ALGIERS (Reuters) – Algeria’s biggest union and an influential party on Wednesday backed an army call for President Abdelaziz Bouteflika to quit in a managed exit plan that was quickly rejected by protesters demanding the overthrow of the entire political elite.
Lawyers carry a national flag as they march during a protest to demand the immediate resignation of President Abdelaziz Bouteflika, in Algiers, Algeria March 23, 2019. REUTERS/Ramzi Boudina/Files
The statement from the National Rally for Democracy (RND), a member of the ruling coalition, came a day after the military – Algeria’s traditional kingmakers – said Bouteflika should be declared unfit for office.
The General Union of Algerian Workers (UGTA), long a staunch supporter of the president, also said it supported the army call for Bouteflika to step down.
The announcements by three pillars of the establishment were a clear signal that the 82-year-old president – who has rarely appeared in public since suffering a stroke in 2013 – has little to no chance of staying in power in the North African country, an oil and gas producer.
The army has been patiently waiting for the right moment to intervene, after winning over Bouteflika’s allies in a process that has emptied out his inner circle, in the hopes of a smooth transition period, political sources said.
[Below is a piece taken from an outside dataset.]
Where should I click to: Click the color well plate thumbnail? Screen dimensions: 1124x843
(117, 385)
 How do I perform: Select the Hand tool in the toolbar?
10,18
But the leaders of five weeks of mass protests fuelled by anger over alleged corruption, nepotism and economic mismanagement said the plan still did not go far enough, risking a standoff with the military.
“Protests will continue… Algerians’ demands include a change of the political system,” Mustapha Bouchachi, a lawyer and activist, told Reuters.
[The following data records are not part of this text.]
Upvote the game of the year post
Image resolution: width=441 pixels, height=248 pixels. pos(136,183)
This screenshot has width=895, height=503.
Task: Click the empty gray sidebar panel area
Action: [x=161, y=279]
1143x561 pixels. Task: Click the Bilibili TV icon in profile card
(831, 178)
“The implementation of Article 102 (the part of the constitution that covers declaring a president unfit for office) means that the symbols of the system will oversee the transition period and organise presidential elections,” he said.
Even if both sides dig in, no Algerians want to risk returning to the dark days of the 1990s, when the army’s cancellation of elections that Islamists were poised to win triggered a civil war that killed 200,000 people.
Back then, Islamists had marched in the streets chanting “no laws, no constitution but Allah” under the watchful eye of the military. No women had taken part and the men were bearded, in sharp contrast to the protests which erupted five weeks ago.
These demonstrations have been peaceful, with people singing, laughing and taking selfies as they wave banners calling for peaceful political change. Some even bring lunch to the demonstrations. The military has stayed in its barracks.
The army chief has warned he will not tolerate chaos, but he also praised Algerians for pursuing “noble aims”.
Protesters have repeatedly said they would reject any orchestrated succession in politics and want a transition which will lead to a government by consensus, but there are no signs they will resort to violence to reach their goals.
“We want a real democracy, not a facade of a democracy,” said postal worker Zakaria Jaziri 26.
State bank employee Djamel Hadidi, 37, said: “We welcome the army’s initiative but we do not want Bouteflika’s men to govern us until the next election.”
The army’s powerful chief of staff, Lieutenant General Ahmed Gaed Salah, told officers in a speech broadcast on Tuesday that the solution to the crisis would be the departure of the president on health grounds.
Salah called on Algeria’s constitutional council to rule whether Bouteflika was fit for office. Such a ruling would have to be ratified by a two-thirds majority of members in the two houses of parliament.
Under Article 102 of the constitution, the chairman of parliament’s upper house, Abdelkader Bensalah, would serve as caretaker president for at least 45 days after Bouteflika’s departure.
The leader of the RND party, Ahmed Ouyahia, urged Bouteflika to resign under Article 102, which also covers presidential resignations.
Even if Bouteflika quits, there is no obvious replacement who could be acceptable to all sides.
For years, rumours have swirled about potential successors, but no single credible candidate has emerged with the backing of the military and the political and security establishment who is not at least 70.
Facing the biggest challenge to his rule, Bouteflika reversed a plan to seek a fifth term, postponed elections and promised to introduce greater freedoms.
But he stopped short of stepping down, infuriating Algerians who want to do away with veterans of the 1954-1962 war of independence against France, military officers and business tycoons who have dominated for decades.
Algeria’s President Abdelaziz Bouteflika is seen at the presidential palace in Algiers December 11, 2011. REUTERS/Louafi Larbi/Files
“Is there a risk of radicalisation or confrontation if demonstrators reject the army approach? This is a hypothesis that cannot be totally excluded,” said Louisa Dris, professor of political science at Algiers University.
The stakes are high – Algeria is a leading member of OPEC and a top gas supplier to Europe, though so far oil and gas output appears unaffected by the unrest, an International Energy Agency (IEA) official said on Tuesday.
Algeria is also regarded by Western states as a partner in counter-terrorism, a significant military force in North Africa and a leading diplomatic player in efforts to resolve crises in neighbouring Mali and Libya.